▸ Data
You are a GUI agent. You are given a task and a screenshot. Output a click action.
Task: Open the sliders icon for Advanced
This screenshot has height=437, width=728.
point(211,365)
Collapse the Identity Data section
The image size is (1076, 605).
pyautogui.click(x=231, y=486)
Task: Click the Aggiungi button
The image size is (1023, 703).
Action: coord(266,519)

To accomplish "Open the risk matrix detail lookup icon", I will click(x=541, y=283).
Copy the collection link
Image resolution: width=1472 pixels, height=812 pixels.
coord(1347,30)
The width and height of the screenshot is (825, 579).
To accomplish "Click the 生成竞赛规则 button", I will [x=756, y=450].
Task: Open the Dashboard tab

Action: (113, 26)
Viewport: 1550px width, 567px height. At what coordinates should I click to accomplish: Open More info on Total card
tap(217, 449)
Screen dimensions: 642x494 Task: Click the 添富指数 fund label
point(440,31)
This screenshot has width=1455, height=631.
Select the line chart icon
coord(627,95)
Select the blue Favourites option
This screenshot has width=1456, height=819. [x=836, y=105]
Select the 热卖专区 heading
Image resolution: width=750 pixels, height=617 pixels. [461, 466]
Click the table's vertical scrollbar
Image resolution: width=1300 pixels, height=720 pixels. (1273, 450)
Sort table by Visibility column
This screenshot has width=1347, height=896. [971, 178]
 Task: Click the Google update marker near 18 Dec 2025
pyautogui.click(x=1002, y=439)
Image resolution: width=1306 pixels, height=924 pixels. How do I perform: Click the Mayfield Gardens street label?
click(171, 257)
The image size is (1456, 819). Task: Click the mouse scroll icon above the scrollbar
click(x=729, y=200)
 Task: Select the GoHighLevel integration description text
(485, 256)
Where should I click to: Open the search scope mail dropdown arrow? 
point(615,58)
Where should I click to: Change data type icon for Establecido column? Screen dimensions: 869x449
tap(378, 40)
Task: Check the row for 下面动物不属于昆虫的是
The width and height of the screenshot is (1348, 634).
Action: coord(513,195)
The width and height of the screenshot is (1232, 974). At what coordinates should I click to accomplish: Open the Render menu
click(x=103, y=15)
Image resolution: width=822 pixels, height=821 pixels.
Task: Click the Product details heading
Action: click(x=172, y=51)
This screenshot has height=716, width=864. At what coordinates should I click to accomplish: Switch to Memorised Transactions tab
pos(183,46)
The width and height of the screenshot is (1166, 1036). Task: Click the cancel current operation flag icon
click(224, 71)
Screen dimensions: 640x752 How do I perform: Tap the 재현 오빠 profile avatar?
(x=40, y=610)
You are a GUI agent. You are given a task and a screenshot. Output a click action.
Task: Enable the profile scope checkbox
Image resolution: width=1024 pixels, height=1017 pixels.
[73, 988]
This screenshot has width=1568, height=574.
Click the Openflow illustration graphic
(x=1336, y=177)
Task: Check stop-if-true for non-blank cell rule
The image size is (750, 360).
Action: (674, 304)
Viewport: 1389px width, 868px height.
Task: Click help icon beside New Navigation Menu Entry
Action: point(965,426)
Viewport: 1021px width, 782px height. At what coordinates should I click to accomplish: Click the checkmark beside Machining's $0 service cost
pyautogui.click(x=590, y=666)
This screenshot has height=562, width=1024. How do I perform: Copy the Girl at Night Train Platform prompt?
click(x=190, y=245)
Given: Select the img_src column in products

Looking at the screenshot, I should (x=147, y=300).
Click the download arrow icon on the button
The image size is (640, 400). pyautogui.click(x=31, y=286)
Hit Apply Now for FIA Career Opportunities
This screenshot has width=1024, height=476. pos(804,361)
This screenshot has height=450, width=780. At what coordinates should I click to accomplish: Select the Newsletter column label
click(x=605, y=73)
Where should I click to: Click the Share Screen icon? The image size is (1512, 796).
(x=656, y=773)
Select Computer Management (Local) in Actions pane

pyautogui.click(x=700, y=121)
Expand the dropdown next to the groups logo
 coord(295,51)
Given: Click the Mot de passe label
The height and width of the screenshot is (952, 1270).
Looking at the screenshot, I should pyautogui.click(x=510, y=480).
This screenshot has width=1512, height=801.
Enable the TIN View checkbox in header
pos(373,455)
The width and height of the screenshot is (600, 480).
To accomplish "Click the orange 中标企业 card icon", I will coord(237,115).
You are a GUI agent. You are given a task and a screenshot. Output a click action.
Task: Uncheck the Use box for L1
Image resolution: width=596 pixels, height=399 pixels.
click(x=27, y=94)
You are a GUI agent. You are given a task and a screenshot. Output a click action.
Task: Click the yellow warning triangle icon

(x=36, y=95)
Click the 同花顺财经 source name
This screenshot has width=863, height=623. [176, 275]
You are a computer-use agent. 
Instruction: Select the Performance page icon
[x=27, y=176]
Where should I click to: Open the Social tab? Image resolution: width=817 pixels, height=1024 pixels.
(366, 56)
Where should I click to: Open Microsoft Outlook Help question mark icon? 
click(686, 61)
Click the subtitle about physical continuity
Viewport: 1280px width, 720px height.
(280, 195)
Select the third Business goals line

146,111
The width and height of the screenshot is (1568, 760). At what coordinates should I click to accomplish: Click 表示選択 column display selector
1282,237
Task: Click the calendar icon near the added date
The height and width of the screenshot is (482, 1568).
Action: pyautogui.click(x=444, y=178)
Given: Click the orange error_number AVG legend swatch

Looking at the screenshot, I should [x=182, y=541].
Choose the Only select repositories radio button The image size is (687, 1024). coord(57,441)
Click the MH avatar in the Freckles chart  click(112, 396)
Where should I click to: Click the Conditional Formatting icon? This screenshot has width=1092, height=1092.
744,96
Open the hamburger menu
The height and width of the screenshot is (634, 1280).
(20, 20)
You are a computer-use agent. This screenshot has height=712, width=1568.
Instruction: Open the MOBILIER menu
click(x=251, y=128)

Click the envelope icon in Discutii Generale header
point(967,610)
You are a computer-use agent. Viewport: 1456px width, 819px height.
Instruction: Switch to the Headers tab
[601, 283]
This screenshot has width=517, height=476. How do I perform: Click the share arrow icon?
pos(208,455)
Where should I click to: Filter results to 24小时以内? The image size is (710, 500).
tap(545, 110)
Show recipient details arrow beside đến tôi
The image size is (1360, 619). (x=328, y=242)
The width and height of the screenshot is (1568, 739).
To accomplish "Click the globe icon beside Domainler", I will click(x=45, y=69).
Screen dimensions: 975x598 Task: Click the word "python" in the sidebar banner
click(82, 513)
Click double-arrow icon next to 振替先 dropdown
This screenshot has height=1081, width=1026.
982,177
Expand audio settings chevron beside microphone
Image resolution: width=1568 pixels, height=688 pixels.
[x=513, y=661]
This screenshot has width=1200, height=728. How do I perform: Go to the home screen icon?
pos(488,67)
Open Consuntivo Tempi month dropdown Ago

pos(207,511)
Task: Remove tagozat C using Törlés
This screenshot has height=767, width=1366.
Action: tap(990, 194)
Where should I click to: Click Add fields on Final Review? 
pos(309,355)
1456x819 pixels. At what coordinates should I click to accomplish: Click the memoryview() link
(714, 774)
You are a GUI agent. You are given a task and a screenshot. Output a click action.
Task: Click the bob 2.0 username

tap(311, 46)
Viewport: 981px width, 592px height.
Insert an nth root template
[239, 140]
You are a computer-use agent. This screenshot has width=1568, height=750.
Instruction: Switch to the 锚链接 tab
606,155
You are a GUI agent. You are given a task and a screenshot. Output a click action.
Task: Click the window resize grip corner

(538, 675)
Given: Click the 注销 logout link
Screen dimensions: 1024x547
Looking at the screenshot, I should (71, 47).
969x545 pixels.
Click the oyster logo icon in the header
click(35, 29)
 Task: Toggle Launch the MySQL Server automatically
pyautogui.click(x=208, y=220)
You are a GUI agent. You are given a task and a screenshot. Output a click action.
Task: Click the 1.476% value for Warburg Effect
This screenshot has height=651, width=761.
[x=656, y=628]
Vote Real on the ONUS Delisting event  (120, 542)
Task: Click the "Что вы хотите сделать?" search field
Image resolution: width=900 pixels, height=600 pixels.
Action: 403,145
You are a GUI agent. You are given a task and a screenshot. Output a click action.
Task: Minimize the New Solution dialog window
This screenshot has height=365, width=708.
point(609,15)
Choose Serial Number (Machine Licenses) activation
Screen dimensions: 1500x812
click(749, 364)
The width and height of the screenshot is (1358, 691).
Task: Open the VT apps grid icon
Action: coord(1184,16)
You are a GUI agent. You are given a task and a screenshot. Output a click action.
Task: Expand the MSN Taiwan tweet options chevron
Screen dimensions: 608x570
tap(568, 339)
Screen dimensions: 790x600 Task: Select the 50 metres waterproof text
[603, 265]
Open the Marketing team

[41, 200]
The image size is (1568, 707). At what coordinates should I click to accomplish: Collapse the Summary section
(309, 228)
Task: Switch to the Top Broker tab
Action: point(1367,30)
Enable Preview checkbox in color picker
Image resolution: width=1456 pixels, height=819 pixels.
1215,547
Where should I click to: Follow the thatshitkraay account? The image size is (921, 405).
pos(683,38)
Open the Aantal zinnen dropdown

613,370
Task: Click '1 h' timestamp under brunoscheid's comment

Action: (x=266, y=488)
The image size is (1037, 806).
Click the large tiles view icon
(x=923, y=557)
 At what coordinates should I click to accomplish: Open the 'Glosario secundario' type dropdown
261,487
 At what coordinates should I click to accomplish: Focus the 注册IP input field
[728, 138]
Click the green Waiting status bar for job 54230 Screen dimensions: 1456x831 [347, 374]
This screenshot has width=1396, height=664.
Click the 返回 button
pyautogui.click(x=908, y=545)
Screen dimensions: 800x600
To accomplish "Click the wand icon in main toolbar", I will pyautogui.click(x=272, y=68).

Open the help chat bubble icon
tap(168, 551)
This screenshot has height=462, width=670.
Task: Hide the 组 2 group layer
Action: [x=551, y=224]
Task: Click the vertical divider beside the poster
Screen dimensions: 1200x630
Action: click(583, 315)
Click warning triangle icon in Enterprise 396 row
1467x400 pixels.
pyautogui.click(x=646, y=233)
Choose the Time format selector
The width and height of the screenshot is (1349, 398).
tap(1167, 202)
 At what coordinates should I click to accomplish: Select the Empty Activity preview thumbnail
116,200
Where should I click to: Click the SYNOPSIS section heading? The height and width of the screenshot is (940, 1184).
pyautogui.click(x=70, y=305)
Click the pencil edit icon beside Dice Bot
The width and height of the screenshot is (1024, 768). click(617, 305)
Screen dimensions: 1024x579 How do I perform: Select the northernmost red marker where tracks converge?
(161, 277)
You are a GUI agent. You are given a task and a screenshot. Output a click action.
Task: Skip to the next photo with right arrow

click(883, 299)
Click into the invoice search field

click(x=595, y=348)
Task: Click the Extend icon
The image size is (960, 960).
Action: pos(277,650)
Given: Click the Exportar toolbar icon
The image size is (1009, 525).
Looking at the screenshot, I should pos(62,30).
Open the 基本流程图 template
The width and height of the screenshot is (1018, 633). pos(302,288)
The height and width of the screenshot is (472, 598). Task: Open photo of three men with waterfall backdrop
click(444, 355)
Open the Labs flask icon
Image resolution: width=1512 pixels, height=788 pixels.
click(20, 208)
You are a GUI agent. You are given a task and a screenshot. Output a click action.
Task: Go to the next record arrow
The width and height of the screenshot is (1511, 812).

▸ Exercise goal
The answer must consist of every line from the data that contains the word "toolbar".

▸ Task result
To accomplish "Click the wand icon in main toolbar", I will pyautogui.click(x=272, y=68).
Given: Click the Exportar toolbar icon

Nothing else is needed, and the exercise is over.